House to vote Wednesday on removing Confederate statues
Lawmakers in the House are expected to vote on legislation Wednesday to expel Confederate statues from the US Capitol.
The bill requires the removal of statues of individuals who voluntarily served the Confederacy, as well as three statues of men who defended slavery, segregation and racism, from the complex.
The statues have come under fire before, but members of Congress have pushed with renewed urgency to address the matter in the wake of George Floyd’s death at the hands of Minneapolis police officers and mass protests against systemic racism across the United States.

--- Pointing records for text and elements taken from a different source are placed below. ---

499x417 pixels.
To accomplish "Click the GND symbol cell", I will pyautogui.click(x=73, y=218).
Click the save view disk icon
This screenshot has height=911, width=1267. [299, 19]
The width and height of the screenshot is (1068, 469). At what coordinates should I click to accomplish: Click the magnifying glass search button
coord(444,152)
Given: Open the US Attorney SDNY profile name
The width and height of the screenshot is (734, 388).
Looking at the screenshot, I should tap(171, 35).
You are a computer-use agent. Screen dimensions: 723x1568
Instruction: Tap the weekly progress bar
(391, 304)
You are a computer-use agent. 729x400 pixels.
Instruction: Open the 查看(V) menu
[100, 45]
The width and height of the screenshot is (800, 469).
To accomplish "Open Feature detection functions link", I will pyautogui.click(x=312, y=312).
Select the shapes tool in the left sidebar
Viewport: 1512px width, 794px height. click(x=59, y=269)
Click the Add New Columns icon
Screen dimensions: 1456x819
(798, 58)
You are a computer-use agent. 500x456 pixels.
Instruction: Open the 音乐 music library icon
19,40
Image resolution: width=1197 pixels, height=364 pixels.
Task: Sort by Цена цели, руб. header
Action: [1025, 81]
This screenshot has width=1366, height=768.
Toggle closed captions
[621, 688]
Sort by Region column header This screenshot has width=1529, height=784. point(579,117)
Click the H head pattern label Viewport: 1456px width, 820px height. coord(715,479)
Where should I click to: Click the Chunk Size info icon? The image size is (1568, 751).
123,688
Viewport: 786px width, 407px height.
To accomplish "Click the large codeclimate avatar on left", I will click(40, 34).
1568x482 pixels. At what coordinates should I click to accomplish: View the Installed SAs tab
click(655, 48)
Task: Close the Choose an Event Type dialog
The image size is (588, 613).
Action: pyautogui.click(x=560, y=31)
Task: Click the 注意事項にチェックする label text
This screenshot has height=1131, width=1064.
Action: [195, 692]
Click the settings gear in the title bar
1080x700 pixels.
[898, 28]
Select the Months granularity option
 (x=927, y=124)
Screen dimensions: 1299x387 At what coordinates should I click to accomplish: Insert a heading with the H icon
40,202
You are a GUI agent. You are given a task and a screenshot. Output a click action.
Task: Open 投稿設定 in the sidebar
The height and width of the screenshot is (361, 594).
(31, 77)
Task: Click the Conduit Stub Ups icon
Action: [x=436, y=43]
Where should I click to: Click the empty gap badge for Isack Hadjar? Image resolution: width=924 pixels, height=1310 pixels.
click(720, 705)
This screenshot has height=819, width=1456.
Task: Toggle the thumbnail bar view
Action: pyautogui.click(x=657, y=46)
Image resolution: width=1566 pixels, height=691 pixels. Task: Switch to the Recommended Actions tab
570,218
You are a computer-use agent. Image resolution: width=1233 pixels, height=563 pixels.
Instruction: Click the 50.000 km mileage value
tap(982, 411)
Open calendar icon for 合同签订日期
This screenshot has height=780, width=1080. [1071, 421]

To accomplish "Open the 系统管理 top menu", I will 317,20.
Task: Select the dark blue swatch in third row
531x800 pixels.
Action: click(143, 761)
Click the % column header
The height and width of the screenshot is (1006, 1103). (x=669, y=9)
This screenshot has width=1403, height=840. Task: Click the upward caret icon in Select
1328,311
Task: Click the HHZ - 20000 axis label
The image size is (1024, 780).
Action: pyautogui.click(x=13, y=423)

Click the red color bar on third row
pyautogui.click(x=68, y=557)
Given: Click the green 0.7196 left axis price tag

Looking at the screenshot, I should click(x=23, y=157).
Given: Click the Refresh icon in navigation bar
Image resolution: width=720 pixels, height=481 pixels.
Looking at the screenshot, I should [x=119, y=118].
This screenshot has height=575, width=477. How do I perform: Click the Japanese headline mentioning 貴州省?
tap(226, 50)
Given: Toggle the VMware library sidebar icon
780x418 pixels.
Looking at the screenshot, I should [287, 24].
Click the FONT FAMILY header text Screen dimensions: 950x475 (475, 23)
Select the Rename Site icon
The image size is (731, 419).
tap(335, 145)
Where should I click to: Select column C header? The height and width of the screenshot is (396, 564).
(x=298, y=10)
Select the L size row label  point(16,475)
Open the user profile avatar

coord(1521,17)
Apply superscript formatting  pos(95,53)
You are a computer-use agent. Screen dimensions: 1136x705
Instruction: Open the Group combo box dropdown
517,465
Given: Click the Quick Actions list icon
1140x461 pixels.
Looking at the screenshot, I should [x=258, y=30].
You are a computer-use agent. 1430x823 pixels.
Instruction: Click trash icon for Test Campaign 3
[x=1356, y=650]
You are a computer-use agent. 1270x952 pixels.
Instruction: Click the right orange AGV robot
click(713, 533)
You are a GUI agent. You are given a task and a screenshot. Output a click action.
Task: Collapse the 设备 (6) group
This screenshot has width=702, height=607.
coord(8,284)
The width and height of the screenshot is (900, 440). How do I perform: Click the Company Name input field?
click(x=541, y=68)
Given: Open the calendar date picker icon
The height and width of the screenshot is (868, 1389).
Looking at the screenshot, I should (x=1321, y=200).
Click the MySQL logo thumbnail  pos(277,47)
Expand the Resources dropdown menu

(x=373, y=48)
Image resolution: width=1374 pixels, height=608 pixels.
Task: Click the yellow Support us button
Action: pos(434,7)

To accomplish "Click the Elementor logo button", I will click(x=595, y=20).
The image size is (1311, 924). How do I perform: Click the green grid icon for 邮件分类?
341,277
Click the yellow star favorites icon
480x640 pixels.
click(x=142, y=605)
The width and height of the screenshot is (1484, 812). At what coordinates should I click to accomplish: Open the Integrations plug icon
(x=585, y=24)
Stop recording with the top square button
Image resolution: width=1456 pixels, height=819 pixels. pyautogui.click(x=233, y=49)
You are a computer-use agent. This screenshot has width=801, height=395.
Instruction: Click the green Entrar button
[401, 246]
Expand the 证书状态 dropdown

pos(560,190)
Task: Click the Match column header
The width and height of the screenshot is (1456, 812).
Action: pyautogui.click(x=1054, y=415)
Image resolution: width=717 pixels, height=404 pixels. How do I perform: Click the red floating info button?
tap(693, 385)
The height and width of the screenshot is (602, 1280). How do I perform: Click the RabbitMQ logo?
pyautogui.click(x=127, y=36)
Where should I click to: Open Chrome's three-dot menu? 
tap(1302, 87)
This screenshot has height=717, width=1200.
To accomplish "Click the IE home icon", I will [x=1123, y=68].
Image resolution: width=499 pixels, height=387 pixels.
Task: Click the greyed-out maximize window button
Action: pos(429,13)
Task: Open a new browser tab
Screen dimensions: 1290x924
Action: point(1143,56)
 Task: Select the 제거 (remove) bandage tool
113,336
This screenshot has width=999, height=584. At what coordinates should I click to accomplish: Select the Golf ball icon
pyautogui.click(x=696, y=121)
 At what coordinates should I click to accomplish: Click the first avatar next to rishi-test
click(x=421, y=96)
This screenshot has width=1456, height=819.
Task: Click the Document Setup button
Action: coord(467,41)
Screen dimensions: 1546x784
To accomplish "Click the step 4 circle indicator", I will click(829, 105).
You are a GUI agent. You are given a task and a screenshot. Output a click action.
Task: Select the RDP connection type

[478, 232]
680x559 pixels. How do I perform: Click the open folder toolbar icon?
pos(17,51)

The Senate also would have to pass the legislation for it to take effect. Republicans in that chamber have pushed back on congressional efforts to address the statues, saying states should make the decision.
Throughout the Capitol, there are a dozen statues honoring the likes of Jefferson Davis, who was president of the Confederacy, his vice president and Robert E. Lee.
Some depict the soldiers and generals wearing Confederate uniforms. A belt buckle on a statue of Joseph Wheeler, a general in the Confederate Army, is clearly marked with “CSA” for Confederate States of America.
Every state sends two statues of prominent residents to the Capitol as part of the National Statuary Hall Collection. Several states had already been making plans to swap out their statues.
Florida is taking down its statue of Confederate Gen. Edmund Kirby Smith and replacing it with civil rights leader Mary McLeod Bethune. Arkansas is pulling both of its controversial statues, swapping them for country singer Johnny Cash and civil rights leader Daisy Bates.
The bill scheduled for a House vote on Wednesday would also remove a bust of Chief Justice Roger B. Taney, who wrote the Dred Scott opinion declaring that African Americans could not be citizens of the US, from the old Supreme Court chamber.
“While the removal of Chief Justice Roger Brooke Taney’s bust from the United States Capitol does not relieve the Congress of the historical wrongs it committed to protect the institution of slavery, it expresses Congress’s recognition of one of the most notorious wrongs to have ever taken place in one of its rooms, that of Chief Justice Roger Brooke Taney’s Dred Scott v. Sandford decision,” the legislation states.
A bust of Thurgood Marshall, the first Black Supreme Court justice, would replace Taney’s bust.